* **TASK OBJECTIVE**:
From the line containing "The height and" down to the final line of the entries below, quote every line verbatim. Exclude pictures.

[Records excerpted from a collection]

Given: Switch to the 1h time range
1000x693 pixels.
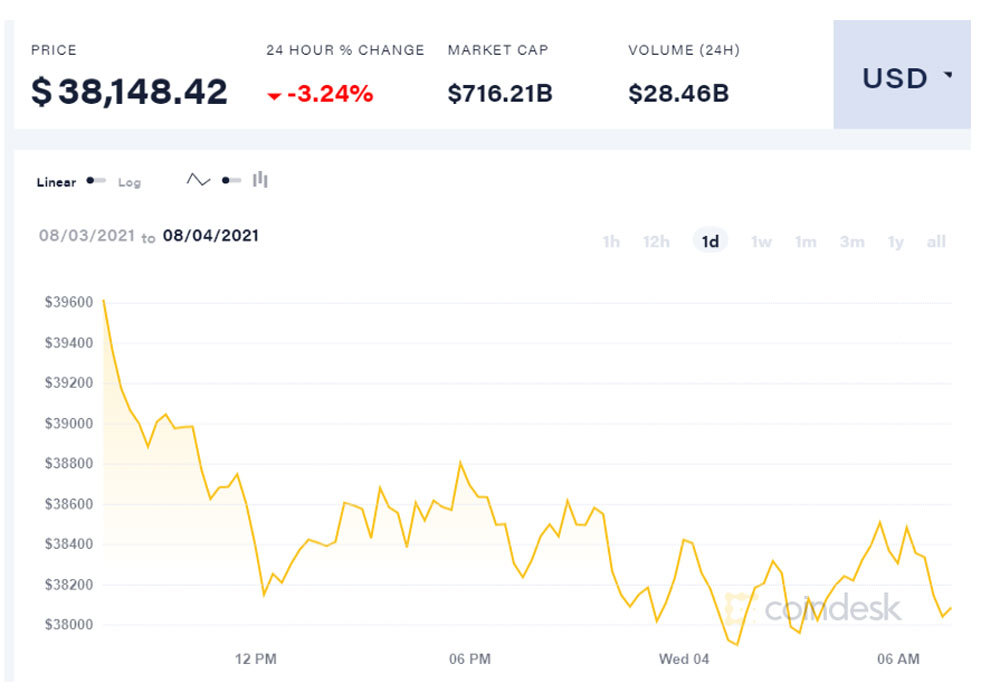Looking at the screenshot, I should [x=611, y=242].
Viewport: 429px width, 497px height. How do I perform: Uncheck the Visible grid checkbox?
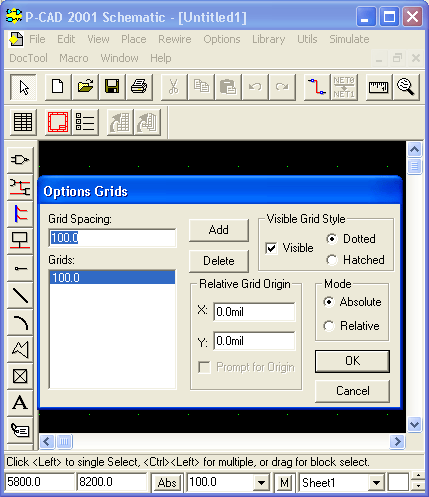point(271,248)
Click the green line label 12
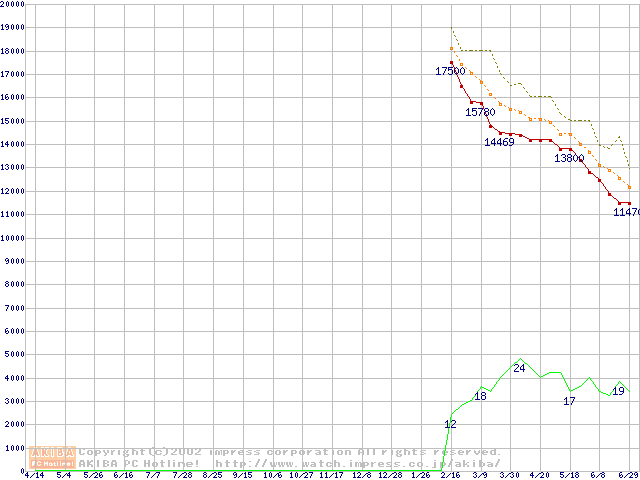640x480 pixels. tap(450, 424)
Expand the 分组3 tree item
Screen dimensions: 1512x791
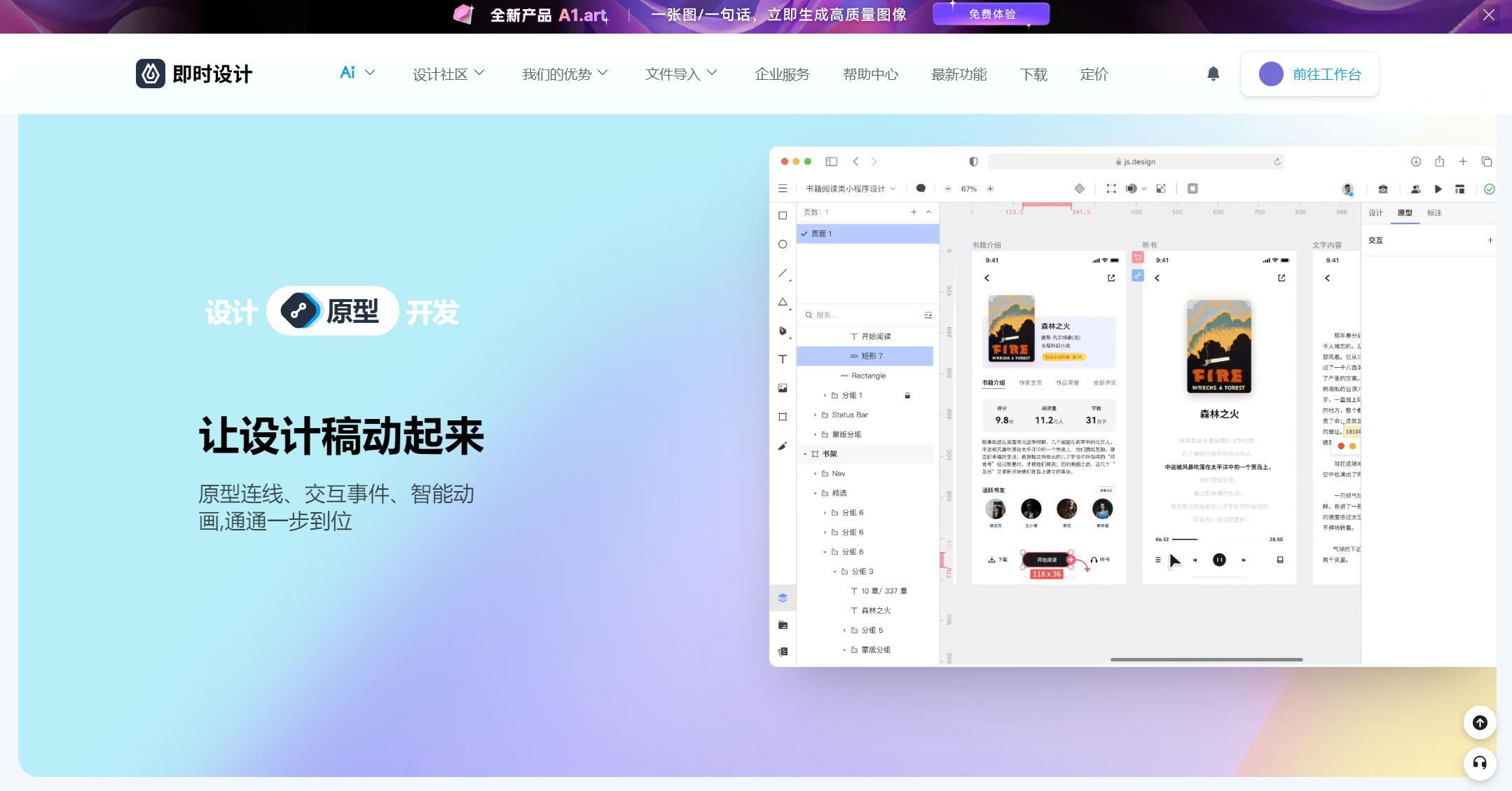834,571
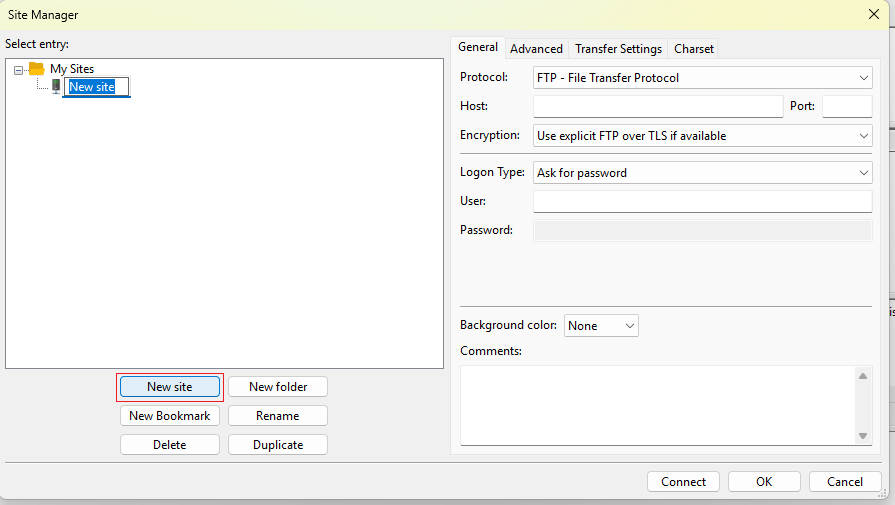
Task: Open the Transfer Settings tab
Action: tap(618, 49)
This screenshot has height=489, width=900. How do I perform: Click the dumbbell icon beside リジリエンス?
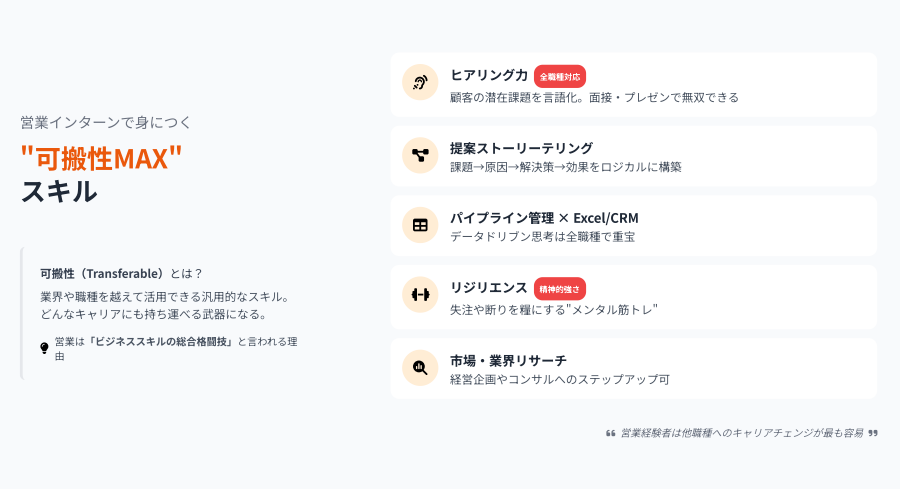click(x=420, y=295)
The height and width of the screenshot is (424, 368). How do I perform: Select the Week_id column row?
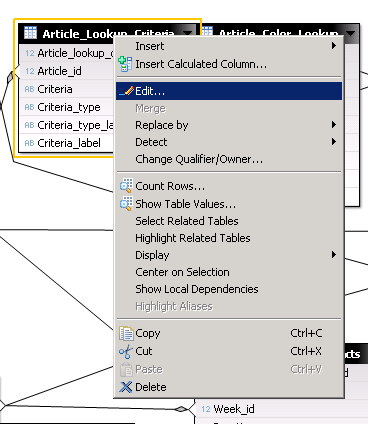click(282, 409)
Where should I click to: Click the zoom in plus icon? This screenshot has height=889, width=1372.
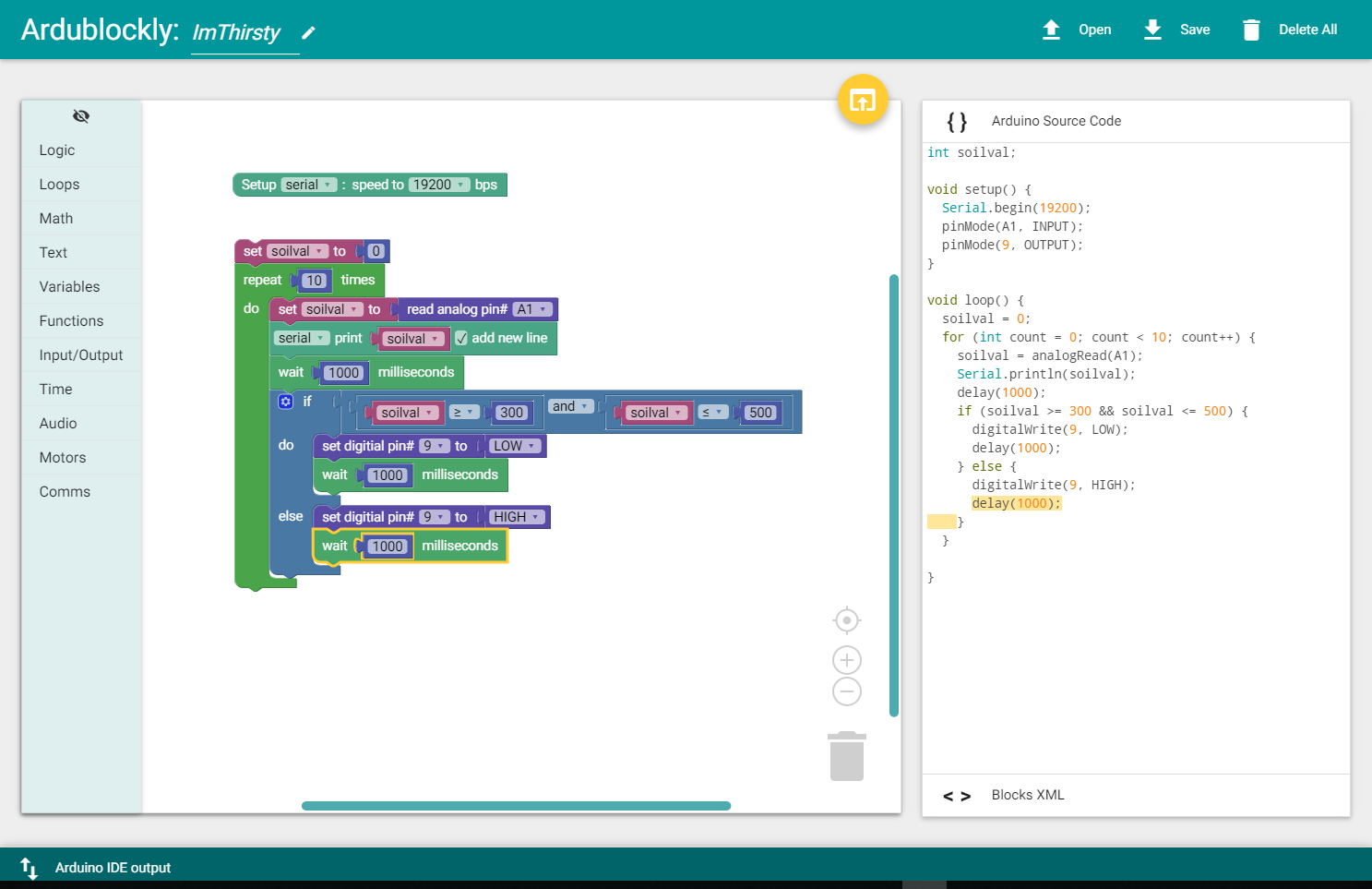point(847,660)
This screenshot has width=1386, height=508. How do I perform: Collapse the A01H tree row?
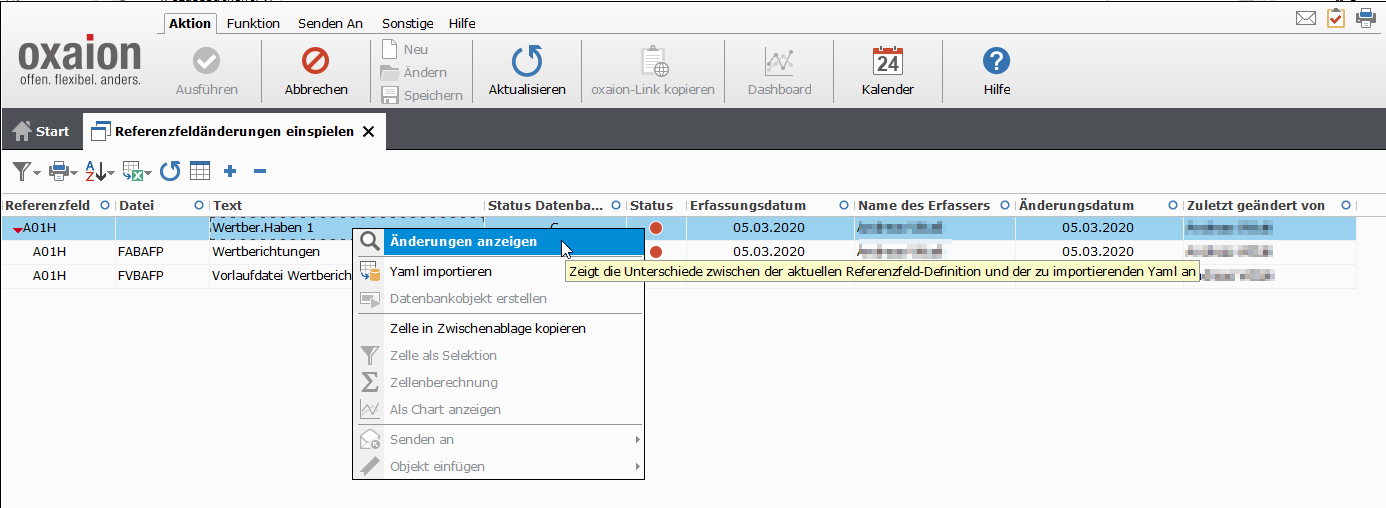tap(17, 229)
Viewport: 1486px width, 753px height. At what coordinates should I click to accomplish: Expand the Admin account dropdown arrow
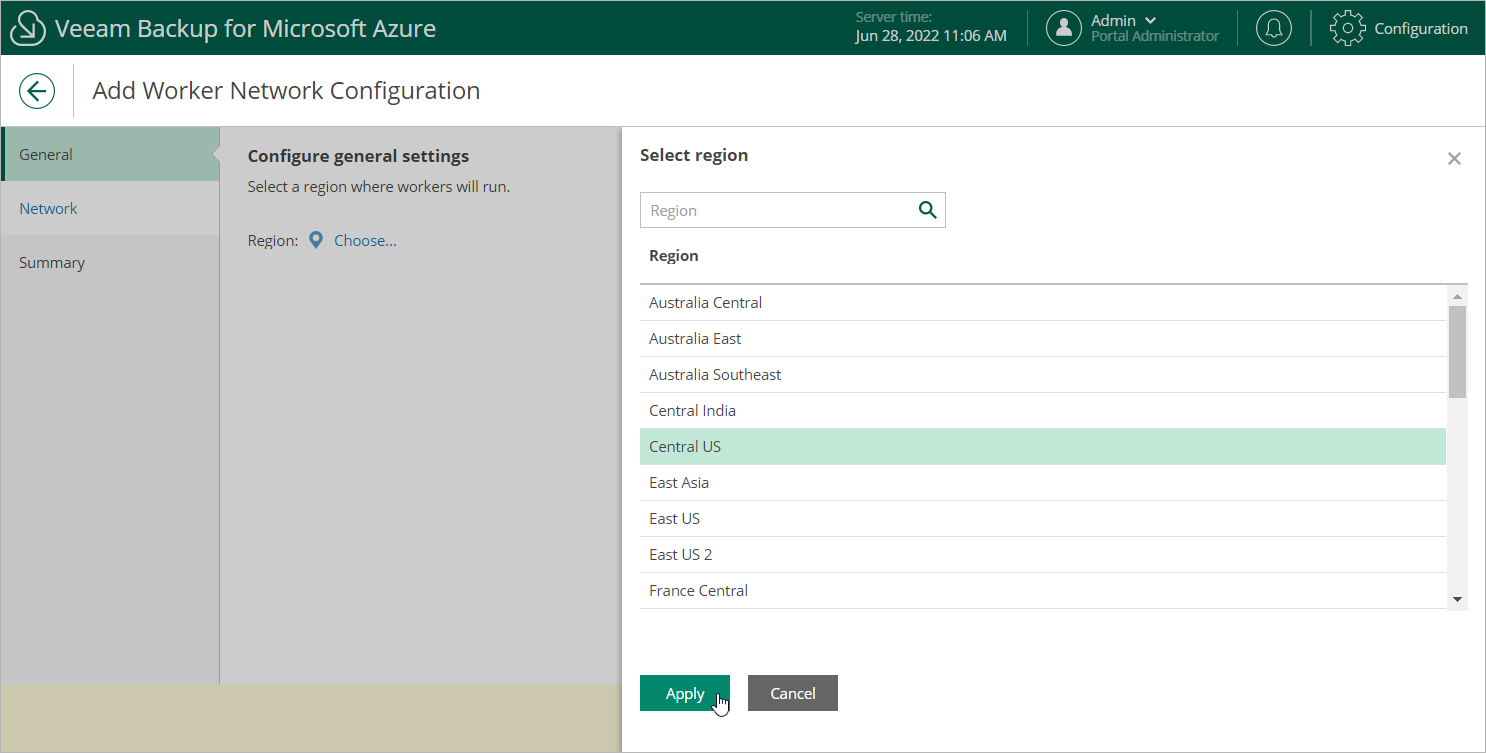(x=1150, y=20)
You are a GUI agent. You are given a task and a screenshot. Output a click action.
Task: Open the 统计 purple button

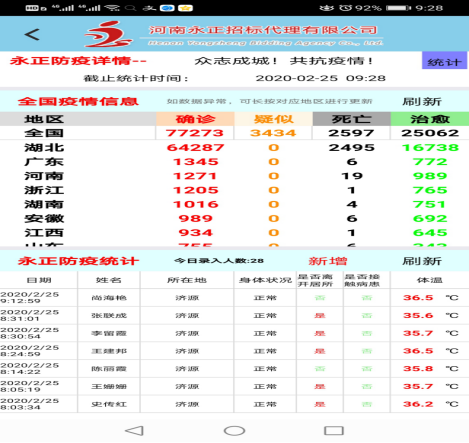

* **REPLY TO THE EXERCISE**:
The height and width of the screenshot is (424, 368). How do I perform: Select the Week_id column row?
click(282, 409)
Where should I click to: Click the zoom in plus icon? This screenshot has height=889, width=1372.
point(847,660)
This screenshot has width=1386, height=508. How do I perform: Collapse the A01H tree row?
tap(17, 229)
Viewport: 1486px width, 753px height. At what coordinates should I click to accomplish: Expand the Admin account dropdown arrow
(x=1150, y=20)
You are a GUI agent. You are given a task and a screenshot. Output a click action.
Task: Open the 统计 purple button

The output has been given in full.